** Start of PASSAGE TO READ **
Closed dgtized closed 2 years ago

dgtized commented 2 years ago

This is the companion feature issue for https://github.com/clojure-emacs/clj-refactor.el/pull/525 as requested.

Currently if a cljr-slash magic require is triggered in a project with mixed cljs, cljc and clj files, cljr-slash first prompts for the language context and then only allows selection of namespace aliases from cases that were previously seen in that context.

As example, in scratch.cljc if I type gl/ image

After selecting clj I get: image

And if I select cljs I am prompted to select either thi.ng.geom.line or thi.ng.geom.gl.core, which then adds the selected namespace: image

In this case, both thi.ng.geom.line & thi.ng.geom.gl.core are cljc libraries and are applicable in both a clj and cljs context. However for my example project, thi.ng.geom.gl.core has only been used in a cljs context previously, so the middleware incorrectly believes that alias is only applicable in a cljs context.

There are several problems above, but I think think the two most critical is that cljr-slash incorrectly assumes that namespaces previously encountered in one context should only be presented in a matching context. The second and overlapping interface problem is that it prompts twice, and doesn't suggest all the available choices for the user to decide in a single prompt.
** End of PASSAGE TO READ **
** Start of LISTED RECORDS **
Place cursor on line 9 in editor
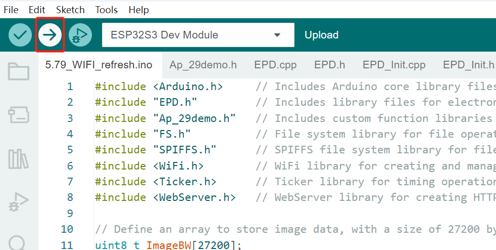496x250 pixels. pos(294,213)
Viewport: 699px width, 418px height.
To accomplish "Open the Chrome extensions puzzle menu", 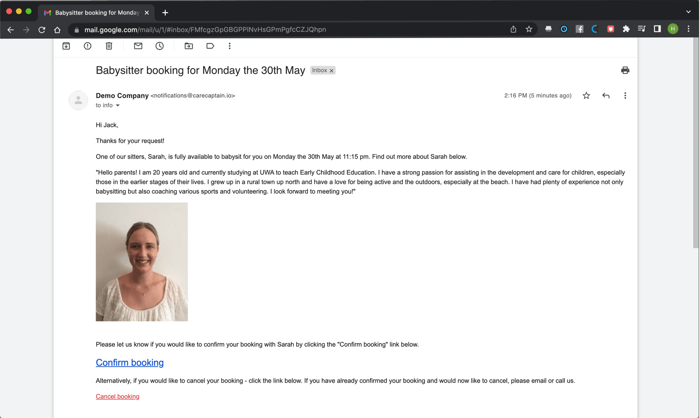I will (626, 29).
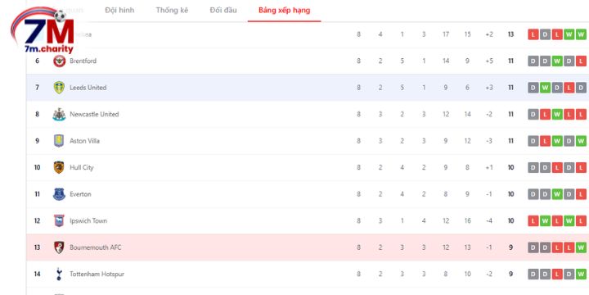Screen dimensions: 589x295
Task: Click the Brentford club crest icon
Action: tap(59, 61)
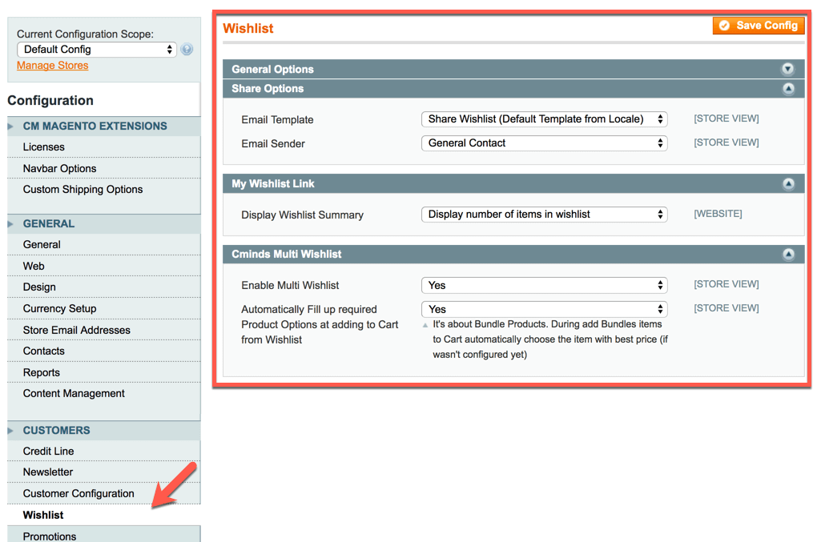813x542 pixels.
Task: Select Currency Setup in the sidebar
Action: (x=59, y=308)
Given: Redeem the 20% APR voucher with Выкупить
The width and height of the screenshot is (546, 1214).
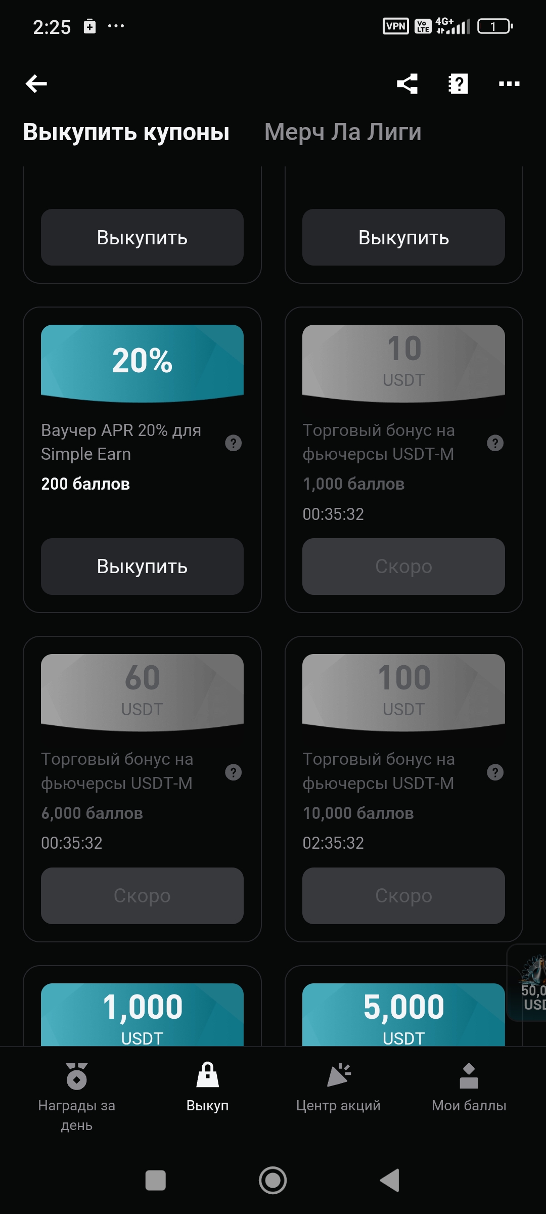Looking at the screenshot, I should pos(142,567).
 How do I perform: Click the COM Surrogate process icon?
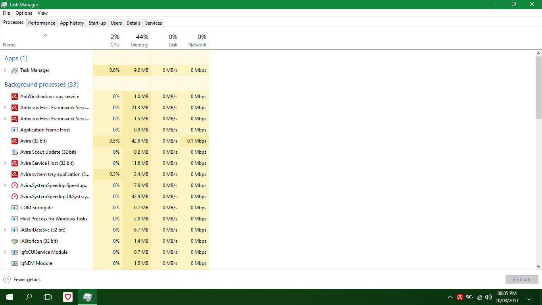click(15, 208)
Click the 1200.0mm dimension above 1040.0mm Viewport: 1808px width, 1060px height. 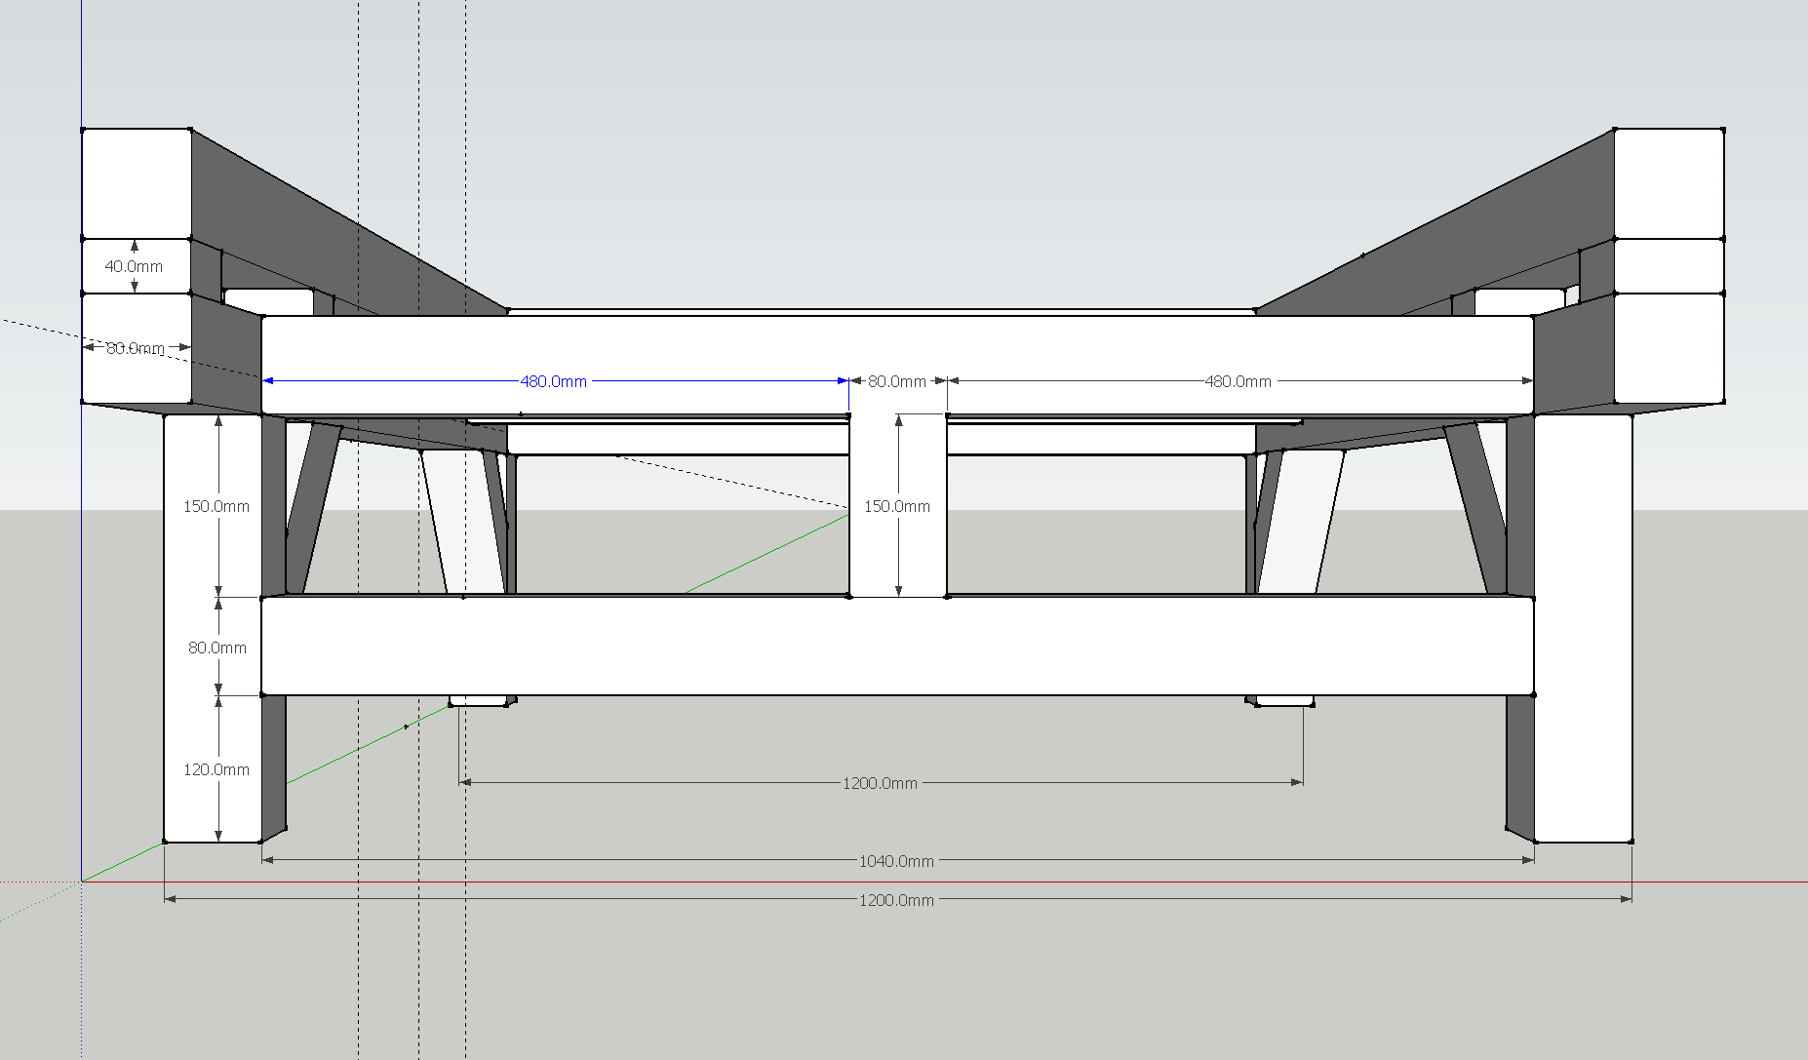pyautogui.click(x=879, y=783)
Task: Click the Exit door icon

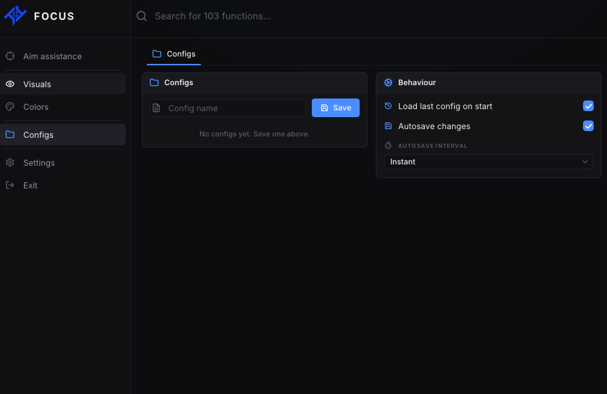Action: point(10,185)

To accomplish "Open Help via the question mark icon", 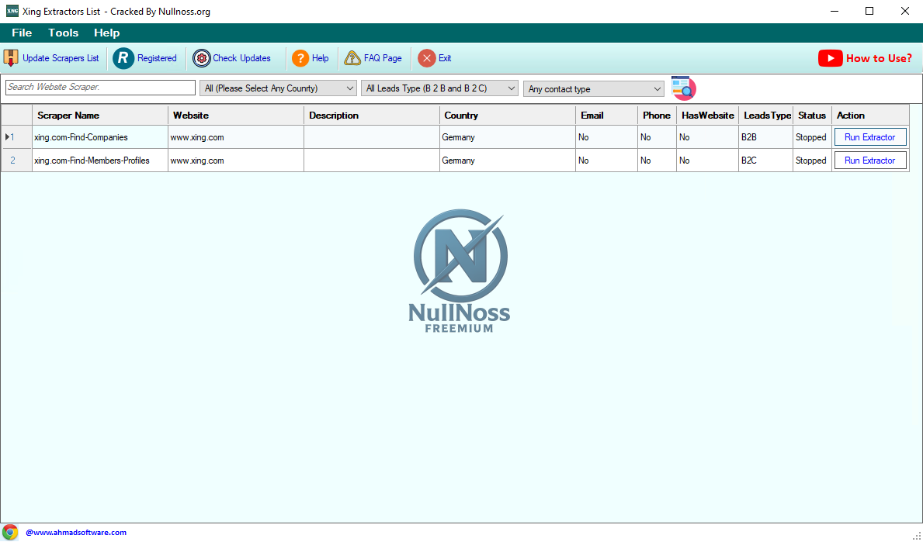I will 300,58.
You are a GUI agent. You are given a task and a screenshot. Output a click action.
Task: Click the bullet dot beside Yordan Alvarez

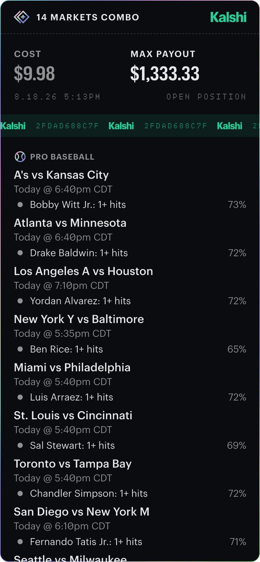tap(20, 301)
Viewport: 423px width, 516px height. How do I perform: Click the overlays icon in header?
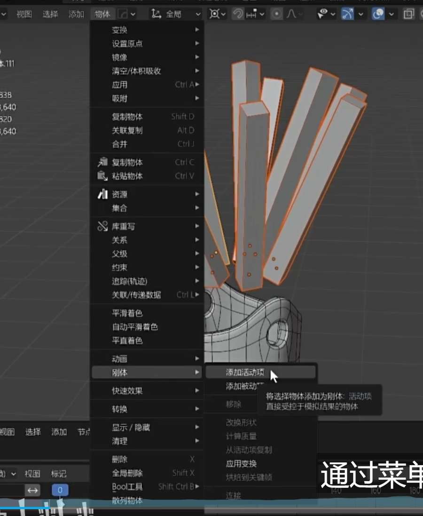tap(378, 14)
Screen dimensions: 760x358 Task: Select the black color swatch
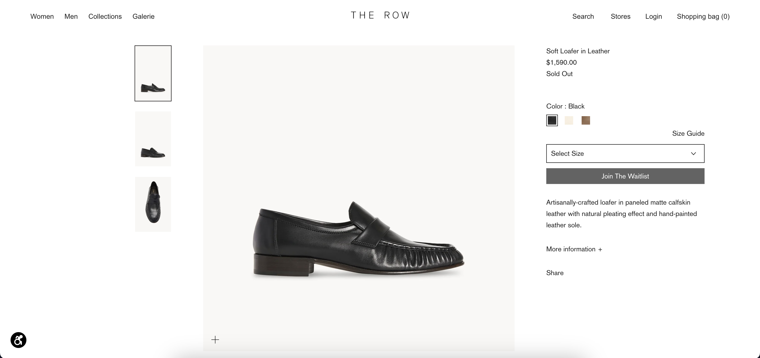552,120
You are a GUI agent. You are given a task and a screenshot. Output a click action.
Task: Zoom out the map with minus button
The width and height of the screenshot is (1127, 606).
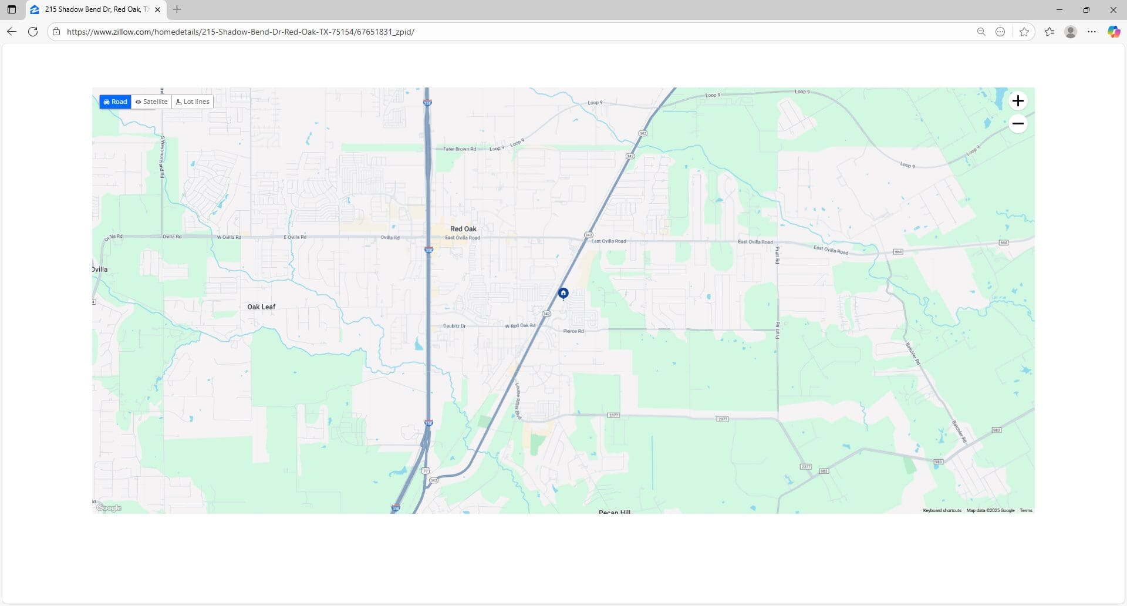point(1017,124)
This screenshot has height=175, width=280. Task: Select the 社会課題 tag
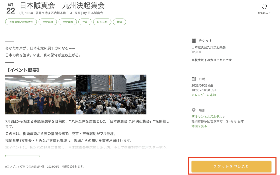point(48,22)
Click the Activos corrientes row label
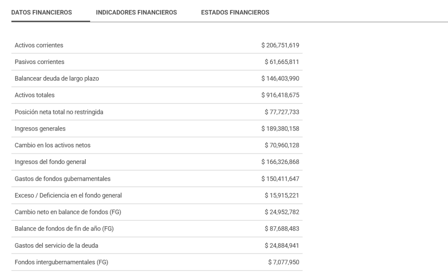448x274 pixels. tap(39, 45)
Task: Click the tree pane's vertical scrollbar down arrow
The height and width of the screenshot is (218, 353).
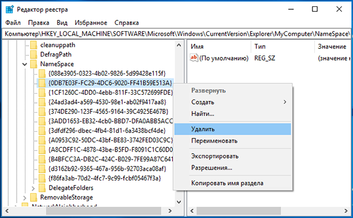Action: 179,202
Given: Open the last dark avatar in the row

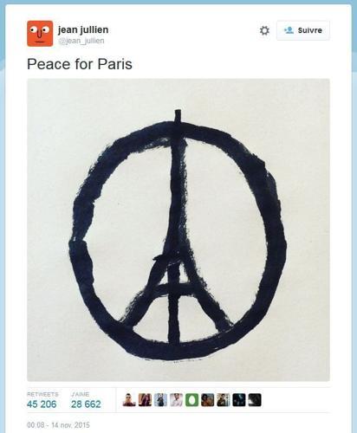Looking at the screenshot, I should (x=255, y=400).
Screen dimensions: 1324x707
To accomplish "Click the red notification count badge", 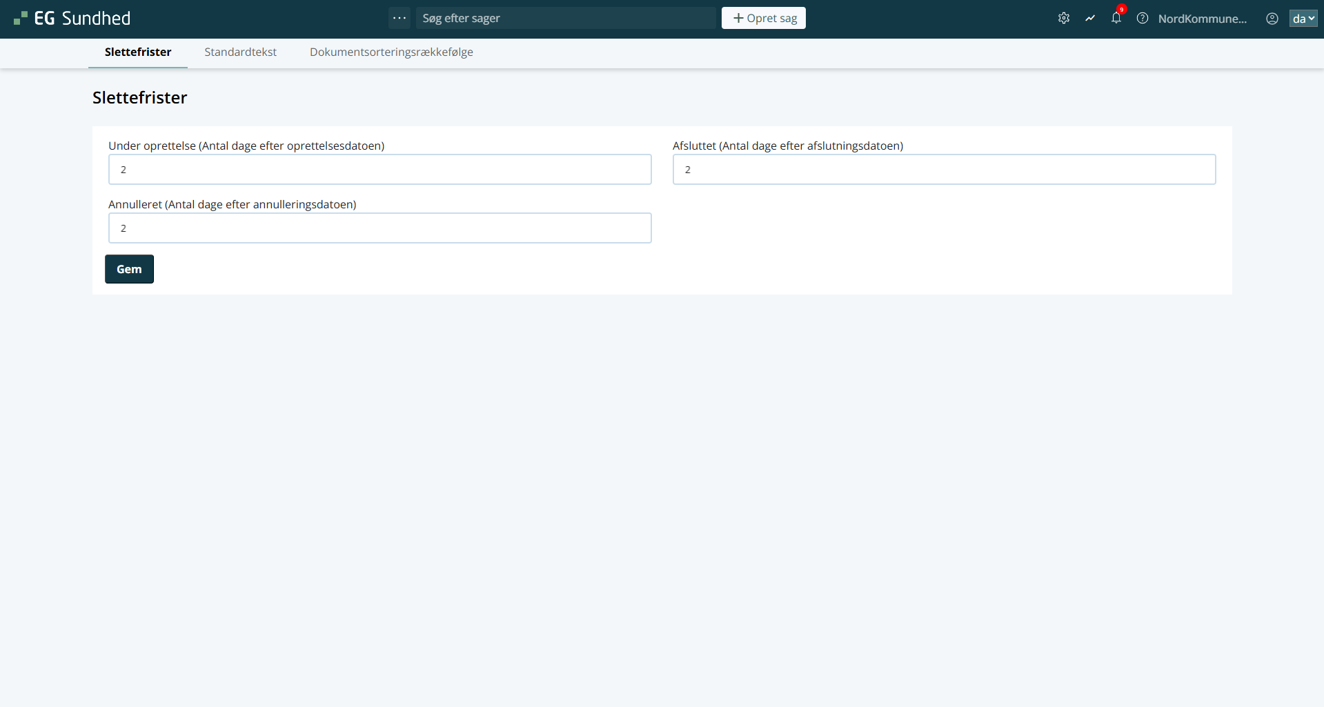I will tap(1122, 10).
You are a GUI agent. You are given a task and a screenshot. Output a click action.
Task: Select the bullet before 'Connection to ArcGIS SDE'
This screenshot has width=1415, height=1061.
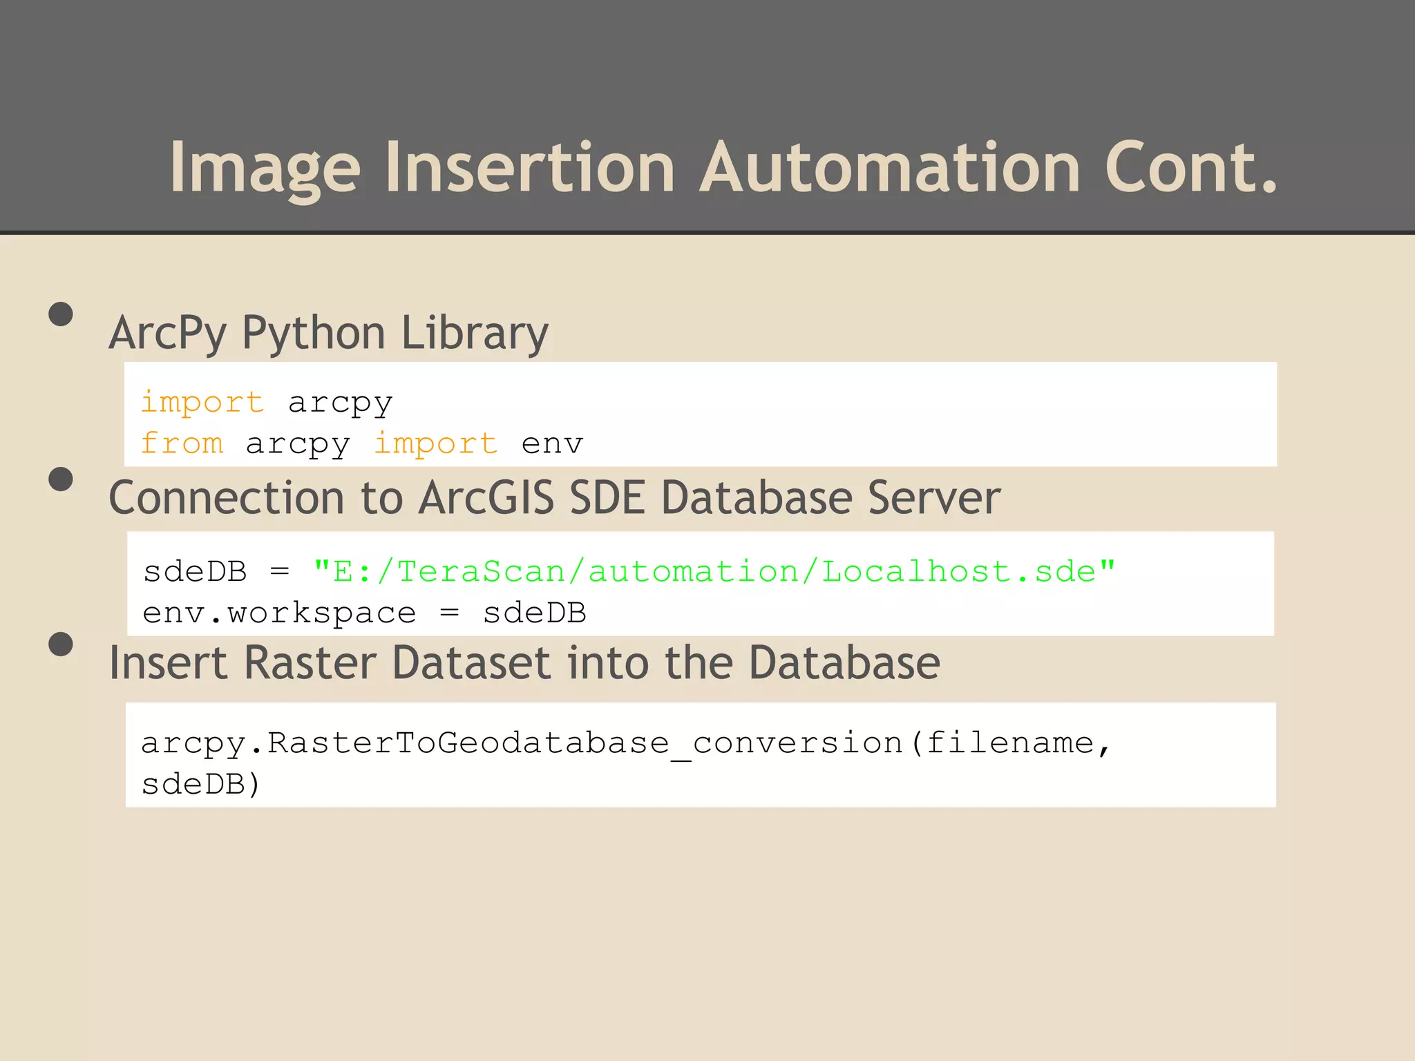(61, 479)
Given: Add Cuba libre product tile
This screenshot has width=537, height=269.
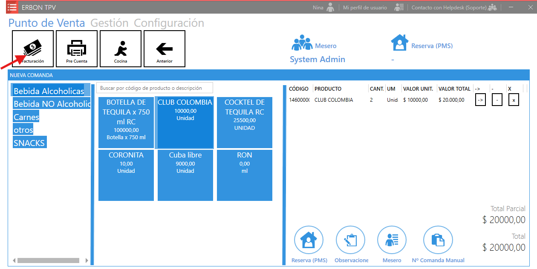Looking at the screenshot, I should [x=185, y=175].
** End of LISTED RECORDS **
> **SHORT EXERCISE 1**
According to the cljr-slash issue, what does cljr-slash prompt for first when a magic require is triggered in a project with mixed cljs, cljc and clj files?
> **SHORT EXERCISE 2**
Copy out the part of the cljr-slash issue starting at "Currently if a" and ending at "in that context.".

> **COMPLETE OUTPUT 1**
The language context.

> **COMPLETE OUTPUT 2**
Currently if a cljr-slash magic require is triggered in a project with mixed cljs, cljc and clj files, cljr-slash first prompts for the language context and then only allows selection of namespace aliases from cases that were previously seen in that context.